§ **DATA SUPPLIED**
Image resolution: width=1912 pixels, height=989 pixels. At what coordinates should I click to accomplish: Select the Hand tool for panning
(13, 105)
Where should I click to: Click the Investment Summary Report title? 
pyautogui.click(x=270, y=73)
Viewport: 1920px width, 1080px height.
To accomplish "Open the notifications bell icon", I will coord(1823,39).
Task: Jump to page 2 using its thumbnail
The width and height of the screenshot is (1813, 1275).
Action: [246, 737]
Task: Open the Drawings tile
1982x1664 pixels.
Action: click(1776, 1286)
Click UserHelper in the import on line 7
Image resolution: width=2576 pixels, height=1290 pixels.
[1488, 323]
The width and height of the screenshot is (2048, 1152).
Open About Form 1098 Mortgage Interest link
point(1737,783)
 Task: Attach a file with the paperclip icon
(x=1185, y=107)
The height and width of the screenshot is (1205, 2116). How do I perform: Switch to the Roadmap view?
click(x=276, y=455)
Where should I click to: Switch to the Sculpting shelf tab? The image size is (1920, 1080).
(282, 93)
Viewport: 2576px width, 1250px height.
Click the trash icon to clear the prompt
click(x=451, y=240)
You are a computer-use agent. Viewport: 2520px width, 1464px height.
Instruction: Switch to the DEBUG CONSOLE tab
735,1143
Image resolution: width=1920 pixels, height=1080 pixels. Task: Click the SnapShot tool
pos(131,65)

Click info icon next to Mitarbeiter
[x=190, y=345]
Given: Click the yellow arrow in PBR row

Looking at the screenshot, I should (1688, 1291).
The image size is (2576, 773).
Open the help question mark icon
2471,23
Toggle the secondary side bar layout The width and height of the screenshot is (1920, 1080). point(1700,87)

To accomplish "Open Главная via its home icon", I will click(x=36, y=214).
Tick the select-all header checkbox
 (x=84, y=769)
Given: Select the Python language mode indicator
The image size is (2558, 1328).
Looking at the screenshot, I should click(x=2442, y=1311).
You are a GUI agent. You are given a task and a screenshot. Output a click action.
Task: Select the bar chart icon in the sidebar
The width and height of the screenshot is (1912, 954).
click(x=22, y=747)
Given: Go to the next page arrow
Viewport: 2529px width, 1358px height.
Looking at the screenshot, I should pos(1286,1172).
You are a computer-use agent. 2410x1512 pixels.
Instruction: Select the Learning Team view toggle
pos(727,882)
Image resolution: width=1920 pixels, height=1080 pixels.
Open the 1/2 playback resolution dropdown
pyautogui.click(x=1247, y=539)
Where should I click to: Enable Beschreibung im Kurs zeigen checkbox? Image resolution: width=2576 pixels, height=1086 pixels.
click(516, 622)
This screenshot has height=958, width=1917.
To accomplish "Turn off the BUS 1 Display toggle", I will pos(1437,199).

§ **AIM OF THE EXERCISE**
The answer should be nothing more than the lines from the one with "This screenshot has height=958, width=1917." through the end of the entries, restated word for word.

§ **RESPONSE AREA**
This screenshot has height=958, width=1917.
To accomplish "Turn off the BUS 1 Display toggle", I will pos(1437,199).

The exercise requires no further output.